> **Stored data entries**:
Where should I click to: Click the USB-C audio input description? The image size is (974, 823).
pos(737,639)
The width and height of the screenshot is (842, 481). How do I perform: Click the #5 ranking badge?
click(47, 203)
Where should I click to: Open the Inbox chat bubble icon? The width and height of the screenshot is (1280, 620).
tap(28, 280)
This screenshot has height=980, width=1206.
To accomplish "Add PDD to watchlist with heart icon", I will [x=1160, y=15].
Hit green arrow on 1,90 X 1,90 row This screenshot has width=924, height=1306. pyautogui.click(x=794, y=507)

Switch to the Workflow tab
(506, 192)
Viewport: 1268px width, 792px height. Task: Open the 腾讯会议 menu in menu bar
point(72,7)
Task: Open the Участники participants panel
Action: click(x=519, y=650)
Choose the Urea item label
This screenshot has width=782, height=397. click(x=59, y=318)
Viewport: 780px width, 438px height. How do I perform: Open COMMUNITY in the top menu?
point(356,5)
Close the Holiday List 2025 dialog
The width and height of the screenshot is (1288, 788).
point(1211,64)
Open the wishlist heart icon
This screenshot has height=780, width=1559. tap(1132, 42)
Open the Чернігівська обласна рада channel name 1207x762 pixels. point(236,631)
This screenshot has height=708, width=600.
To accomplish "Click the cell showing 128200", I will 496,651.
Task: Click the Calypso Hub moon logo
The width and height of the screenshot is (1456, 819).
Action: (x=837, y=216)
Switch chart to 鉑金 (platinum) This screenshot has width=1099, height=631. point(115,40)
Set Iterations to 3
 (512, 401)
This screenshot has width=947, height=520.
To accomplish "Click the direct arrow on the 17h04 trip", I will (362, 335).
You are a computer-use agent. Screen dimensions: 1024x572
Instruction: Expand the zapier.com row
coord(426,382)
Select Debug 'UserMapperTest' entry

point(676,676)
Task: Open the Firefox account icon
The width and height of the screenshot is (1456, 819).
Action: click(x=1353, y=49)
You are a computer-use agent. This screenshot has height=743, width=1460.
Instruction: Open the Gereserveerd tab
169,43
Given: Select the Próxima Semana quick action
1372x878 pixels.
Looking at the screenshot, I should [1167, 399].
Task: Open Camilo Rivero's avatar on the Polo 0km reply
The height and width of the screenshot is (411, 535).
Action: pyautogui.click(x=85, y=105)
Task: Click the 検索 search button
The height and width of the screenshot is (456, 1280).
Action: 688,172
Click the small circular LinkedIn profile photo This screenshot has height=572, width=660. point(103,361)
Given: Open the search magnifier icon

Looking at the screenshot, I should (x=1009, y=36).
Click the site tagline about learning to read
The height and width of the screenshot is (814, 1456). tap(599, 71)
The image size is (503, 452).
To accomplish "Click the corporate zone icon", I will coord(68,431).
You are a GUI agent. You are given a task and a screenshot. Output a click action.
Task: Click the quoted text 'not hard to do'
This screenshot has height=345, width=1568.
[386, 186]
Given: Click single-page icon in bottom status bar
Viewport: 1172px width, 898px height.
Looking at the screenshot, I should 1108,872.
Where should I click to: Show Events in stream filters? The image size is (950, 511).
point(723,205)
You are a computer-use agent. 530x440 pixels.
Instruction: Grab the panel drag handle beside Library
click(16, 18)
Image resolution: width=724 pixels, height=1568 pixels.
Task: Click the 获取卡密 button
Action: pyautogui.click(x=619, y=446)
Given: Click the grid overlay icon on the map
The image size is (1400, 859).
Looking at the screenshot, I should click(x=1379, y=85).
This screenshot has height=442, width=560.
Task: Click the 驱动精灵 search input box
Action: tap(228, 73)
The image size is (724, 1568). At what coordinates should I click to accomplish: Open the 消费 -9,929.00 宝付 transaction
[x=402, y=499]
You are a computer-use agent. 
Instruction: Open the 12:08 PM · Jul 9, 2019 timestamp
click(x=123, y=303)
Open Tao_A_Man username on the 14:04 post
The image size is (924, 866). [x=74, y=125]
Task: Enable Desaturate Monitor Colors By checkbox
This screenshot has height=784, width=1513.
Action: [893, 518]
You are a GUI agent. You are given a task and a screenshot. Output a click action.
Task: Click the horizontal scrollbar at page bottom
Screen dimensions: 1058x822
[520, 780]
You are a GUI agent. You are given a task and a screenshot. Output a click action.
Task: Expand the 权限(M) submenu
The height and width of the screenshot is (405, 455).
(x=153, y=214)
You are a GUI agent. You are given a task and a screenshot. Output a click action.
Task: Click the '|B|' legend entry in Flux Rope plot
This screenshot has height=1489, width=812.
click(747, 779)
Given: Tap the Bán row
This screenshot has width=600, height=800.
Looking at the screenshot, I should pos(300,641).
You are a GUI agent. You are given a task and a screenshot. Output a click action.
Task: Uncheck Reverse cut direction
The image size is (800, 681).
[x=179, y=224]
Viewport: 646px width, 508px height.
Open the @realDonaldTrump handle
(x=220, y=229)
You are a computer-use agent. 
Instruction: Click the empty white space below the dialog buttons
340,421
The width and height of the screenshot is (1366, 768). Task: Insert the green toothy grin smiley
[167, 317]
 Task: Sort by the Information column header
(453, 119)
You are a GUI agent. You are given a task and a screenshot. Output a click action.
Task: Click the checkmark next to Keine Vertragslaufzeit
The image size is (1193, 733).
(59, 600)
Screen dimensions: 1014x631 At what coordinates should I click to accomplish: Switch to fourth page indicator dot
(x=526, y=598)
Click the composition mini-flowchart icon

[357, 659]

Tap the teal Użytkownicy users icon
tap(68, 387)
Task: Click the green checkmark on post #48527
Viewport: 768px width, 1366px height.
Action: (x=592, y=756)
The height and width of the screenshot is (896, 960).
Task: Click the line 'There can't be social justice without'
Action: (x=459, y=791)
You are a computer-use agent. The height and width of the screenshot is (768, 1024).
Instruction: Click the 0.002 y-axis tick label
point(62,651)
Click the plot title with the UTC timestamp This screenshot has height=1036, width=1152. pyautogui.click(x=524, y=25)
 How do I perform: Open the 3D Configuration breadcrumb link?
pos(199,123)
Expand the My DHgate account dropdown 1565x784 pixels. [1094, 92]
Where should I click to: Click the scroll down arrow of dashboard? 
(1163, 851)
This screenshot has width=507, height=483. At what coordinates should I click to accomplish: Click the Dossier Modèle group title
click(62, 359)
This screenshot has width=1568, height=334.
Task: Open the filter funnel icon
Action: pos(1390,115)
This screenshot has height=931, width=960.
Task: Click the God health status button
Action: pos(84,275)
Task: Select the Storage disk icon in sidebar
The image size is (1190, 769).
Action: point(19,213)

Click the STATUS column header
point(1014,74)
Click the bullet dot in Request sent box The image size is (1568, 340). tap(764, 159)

> **Aim of the exercise**: Using the entries, return every line where the word "plot" can be found.

> **Your response**:
Task: Click the '|B|' legend entry in Flux Rope plot
Click the plot title with the UTC timestamp This screenshot has height=1036, width=1152. pyautogui.click(x=524, y=25)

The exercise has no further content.